Every year, the world commemorates the International Women’s Day (March 8) to recognise the achievements and contribution of women towards creating a better world. Today, the world is faced with a multiplicity of crises, and this only calls for inclusive approaches towards addressing these crises, including child poverty.
Recognising the vital role they play in securing children’s wellbeing and dignity, we work with women leaders from diverse contexts towards creating a world free of child poverty. These women lead and promote innovative solutions aimed at addressing the root causes of child poverty.
In celebrating this year’s International Women’s Day, we cast a spotlight on three young women at the forefront of such innovative solutions to address child poverty.
Shazmin Rafeeq, I CAN Malaysia
Shazmin’s leadership: A community centre to serve children, particularly Rohingya children living as refugees in Kuala Lumpur, Malaysia.
I CAN Malaysia (founded by Shazmin) established a community learning center – the Darul eslah Academy – that provides basic nutrition, non-formal and social skills education to the children living as refugees, as well as volunteer opportunities for university students and other members of the community. Further, I CAN Malaysia, collaborates with several Madrassas to provide psycho-social support to the children, in addition to religious education and nurturing spirituality and positive values. Shazmin has been instrumental in leading these processes and working with other young people to act.
“We believe in the philosophy “Give a man a fish, and you feed him for a day; show him how to catch fish, and you feed him for a lifetime.” The focus of ICAN Malaysia is not only to help people living in or affected by poverty with their basic needs; but also to make them self-reliant by providing required training and guidance accordingly. Instead of considering poor people as burden or liability for the society, with our help, training, assistance and guidance each individual can start contributing to the society in every aspect.”
Zvonimira Jakić, GNRC (Global Network of Religions for Children) Bosnia and Herzegovina
Zvonimira’s leadership: Advocacy and social entrepreneurship.
Zvonimira Jakić is the youth coordinator for the Global Network of Religions for Children (GNRC) in Bosnia and Herzegovina and a youth advisor of the Presidency of Bosnia and Herzegovina, among other key leadership roles. Zvonmira is also a champion of promoting children’s education, forming a global program for tutoring for children in vulenrable circumstances. A receipient of the 2019 SEEBA “Best Young Entrepreneur” Award for the startup “Green Solutions” for innovation in agriculture digitalization, Zvonmira’s work epitomizes this year’s International Women’s Day theme, “DigitALL: Innovation and Technology for Gender Equality.”
----------
### Job 1
Say whether each statement agrees with the women's day article, answering yes or no and quoting the deciding words: (a) Shazmin founded I CAN Malaysia. (b) Zvonimira Jakić won a 2019 award for a startup named "Green Solutions." (c) The article spotlights five young women.
### Job 2
In the women's day article, rewrite the stretch from "Shazmin Rafeeq, I" through "Kuala Lumpur, Malaysia.", substituting "Penang" for "Kuala Lumpur".
### Job 3
Resume the women's day article on leaders against child poverty, picking up after its final sentence.

### Supplied material
----------
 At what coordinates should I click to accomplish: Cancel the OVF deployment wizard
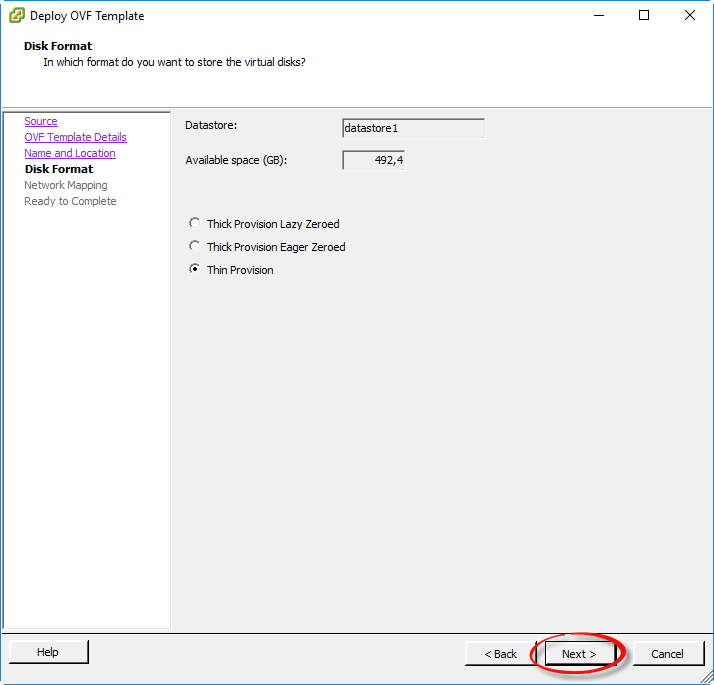667,654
----------
### Task output 1
(a) Yes: "I CAN Malaysia (founded by Shazmin)"
(b) Yes: "the 2019 SEEBA “Best Young Entrepreneur” Award for the startup “Green Solutions”"
(c) No: "we cast a spotlight on three young women"

### Task output 2
Shazmin Rafeeq, I CAN Malaysia
Shazmin’s leadership: A community centre to serve children, particularly Rohingya children living as refugees in Penang, Malaysia.

### Task output 3
“Changemaker (is) the word which explains me the best … I am mentoring several university and high school students around the globe (focusing) on Bosnia and Herzegovina, where I teach and mentor them to become future leaders and changemakers of the world. My motto for change and work is: “INSPIRE.ACT.CHANGE!” … My biggest success is when I see that one of my students made a positive CHANGE in the globe.”
*Zvonmira’s quote is from an interview with the European Democracy Youth Network (EYDN). Read Zvonmira’s full interview ‘Everyday Heros’ responses by the EYDN, here
Haoua Dicko, REJADH (Réseau des Enfants et Jeunes Africains pour les Droits Humains), Mali
Haoua’s leadership: Community mobilisation and youth-led advocacy for human rights and addressing gender-based violence (GBV)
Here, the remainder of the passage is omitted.